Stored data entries

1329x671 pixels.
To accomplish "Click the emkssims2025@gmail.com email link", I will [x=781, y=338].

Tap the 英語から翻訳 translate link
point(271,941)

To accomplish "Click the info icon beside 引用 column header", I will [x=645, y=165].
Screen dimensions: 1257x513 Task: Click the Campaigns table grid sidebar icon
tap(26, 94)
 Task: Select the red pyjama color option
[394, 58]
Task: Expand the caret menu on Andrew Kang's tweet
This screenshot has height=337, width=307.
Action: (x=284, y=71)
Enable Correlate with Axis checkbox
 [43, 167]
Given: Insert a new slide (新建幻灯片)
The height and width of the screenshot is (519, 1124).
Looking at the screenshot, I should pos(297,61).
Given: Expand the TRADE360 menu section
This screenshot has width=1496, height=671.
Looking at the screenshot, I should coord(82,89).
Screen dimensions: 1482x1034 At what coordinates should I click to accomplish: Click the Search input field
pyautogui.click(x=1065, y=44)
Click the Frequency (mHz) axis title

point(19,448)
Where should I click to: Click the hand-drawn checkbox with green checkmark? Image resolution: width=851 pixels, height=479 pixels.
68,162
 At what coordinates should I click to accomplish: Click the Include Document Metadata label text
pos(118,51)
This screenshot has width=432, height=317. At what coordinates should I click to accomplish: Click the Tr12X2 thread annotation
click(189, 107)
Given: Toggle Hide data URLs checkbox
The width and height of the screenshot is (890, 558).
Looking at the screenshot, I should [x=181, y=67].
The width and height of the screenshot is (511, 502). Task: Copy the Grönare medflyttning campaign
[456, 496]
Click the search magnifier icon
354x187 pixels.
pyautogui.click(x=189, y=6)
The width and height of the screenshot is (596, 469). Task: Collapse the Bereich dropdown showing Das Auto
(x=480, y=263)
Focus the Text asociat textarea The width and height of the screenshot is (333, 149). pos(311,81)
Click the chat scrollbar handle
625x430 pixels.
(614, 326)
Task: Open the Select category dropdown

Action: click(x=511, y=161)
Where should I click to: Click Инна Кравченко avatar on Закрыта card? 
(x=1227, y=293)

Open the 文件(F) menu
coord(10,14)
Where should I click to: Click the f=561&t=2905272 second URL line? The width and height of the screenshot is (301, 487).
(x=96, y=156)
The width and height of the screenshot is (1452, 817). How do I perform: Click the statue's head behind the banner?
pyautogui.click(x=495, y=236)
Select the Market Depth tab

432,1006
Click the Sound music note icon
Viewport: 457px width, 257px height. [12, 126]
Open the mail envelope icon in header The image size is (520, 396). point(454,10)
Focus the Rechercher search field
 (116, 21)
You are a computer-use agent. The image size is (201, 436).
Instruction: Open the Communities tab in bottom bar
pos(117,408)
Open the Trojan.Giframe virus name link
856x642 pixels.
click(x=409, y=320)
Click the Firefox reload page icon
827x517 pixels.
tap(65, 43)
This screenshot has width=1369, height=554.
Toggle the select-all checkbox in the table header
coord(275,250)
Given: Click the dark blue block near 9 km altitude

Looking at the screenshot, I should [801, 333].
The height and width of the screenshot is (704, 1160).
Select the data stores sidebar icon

**Task statement:**
Provide the count of lines in the data above that include the word "size", with no added text.

**Response area:**
2